A memorial art exhibition for Augie Grahn, curated by his parents Robin Ketelle and Dale Grahn and sister Emma Grahn, will be open for a final weekend on February 25 – 26 at the Piedmont Center for the Arts. Known as Augie to many, Grahn was an artist born and raised in Piedmont who died in 2020 at the age of 26.
Grahn’s mother, Dale Kettel, poses as a boxer with a friend in front of a piece titled “Don’t Give Up (Poppy hitting the heavy bag)”
The concept behind these works was a long time coming. I’ve always found the presentation of masculinity (in this case, western, white, cis masculinity) to be a peculiar thing. Fragile, fleeting, enigmatic. Always a performance. I’ve wanted to approach this for a long time.
Following a conversation with a dear friend, in which he enlightened me about Homer’s Iliad and Odyssey, the idea really landed. The Iliad is a tale of war, which takes place over only 50 days. The Odyssey is the story of returning home after the war, and takes place over the course of 10 years.
During this conversation, something reoccurred to me. My generation is the first in my family where the men did not go off to war. We are not a military family; it’s a circumstance of the times. The US had WWI, WWII, Korea, Vietnam, and all the conflict we’ve involved ourselves with in Western Asia/The Middle East.
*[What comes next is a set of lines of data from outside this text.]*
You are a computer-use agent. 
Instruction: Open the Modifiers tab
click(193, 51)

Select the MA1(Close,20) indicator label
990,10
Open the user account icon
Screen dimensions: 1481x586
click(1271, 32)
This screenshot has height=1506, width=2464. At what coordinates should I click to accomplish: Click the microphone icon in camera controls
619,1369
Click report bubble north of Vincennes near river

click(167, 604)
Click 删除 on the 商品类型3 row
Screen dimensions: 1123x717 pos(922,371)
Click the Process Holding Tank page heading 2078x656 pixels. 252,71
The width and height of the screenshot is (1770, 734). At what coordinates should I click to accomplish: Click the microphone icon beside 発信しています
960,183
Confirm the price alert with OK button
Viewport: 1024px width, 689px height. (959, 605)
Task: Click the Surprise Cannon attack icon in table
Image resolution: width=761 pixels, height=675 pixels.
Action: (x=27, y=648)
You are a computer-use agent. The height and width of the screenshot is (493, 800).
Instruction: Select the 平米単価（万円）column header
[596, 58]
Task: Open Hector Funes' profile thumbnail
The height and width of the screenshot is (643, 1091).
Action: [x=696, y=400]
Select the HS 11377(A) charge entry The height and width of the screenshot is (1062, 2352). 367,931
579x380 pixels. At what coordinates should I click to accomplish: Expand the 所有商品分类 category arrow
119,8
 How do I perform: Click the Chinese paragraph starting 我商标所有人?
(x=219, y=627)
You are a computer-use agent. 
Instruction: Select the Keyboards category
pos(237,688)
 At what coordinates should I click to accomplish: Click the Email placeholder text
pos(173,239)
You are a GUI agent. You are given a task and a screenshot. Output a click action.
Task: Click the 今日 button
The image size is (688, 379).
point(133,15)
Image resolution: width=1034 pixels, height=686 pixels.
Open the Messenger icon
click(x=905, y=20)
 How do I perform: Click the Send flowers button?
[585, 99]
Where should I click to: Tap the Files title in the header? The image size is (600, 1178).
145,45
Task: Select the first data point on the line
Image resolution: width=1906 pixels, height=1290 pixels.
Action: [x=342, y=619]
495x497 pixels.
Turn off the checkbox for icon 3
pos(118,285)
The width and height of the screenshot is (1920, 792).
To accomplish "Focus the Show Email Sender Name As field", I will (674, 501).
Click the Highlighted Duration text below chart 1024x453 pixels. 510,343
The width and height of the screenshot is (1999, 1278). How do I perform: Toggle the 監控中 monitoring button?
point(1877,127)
My grandfather, and to a certain extent my father were [and] are both pretty reserved guys. Never complain or cry. My grandfather was a boxer in his time. And a good one at that. My grandfather was a cowboy and a farmer. They are both “manly,” “masculine” men, the strong silent type. But they are old school. Bottled up. It’s also how they were raised. For a long time I saw this, and vowed to never be like them in this way. For a long time I kept that vow, and thought I had this programming licked. Now at 25, I’m noticing their blood in me in unexpected ways. A complete inability to ask for help, or be emotionally vulnerable. I resent this a great deal. However on the other side of that coin, I admire both of these men a great deal, and am not ashamed to be like them. They have been monumental in shaping what it means to be a decent person on this planet. In other words these are the people who showed me what it means to “be a man.”
This problematic is the core of this work. The late Sam Shepard said, “If you don’t honor your ancestors in a very real sense, you’re committing a kind of suicide.” Indeed it is foolish to think we are born out of thin air. But how do we honor relatives in a world where these values and power structures are a threat to the common good, and [to] where the future needs to go.
I have arrived at painting. Something I never thought would happen, but indeed, recontextualizing making a mark on a surface and in fact the world has been a profound experience.
Painting is old fashioned. Perhaps retrogressive, boring, finished. I’ve only just begun and am no genius so it’s far from finished for myself. The source material for these paintings is found photo’s [sic] , both from a family archive and otherwise tattoo flash, Native Scandinavian drum, and Hobo Signs. Many would not know this Hobo stands for “HOmeward BOund.” During the Depression these travelers would go around via railroad looking for work and a living. They would leave a code of messages for those after them. These signs are within these paintings usually named within the title, sometimes withheld.
Since my grandfather was so quiet, and my father doesn’t speak much about his past, the family archive I’ve collected feel [sic] like a way to find out who they are and…
In a sense, they have become my own personal code. The idea is an Odyssey. How can one return home, honoring the past, but letting it go as we need to.
Keep what you need & want, leave the rest.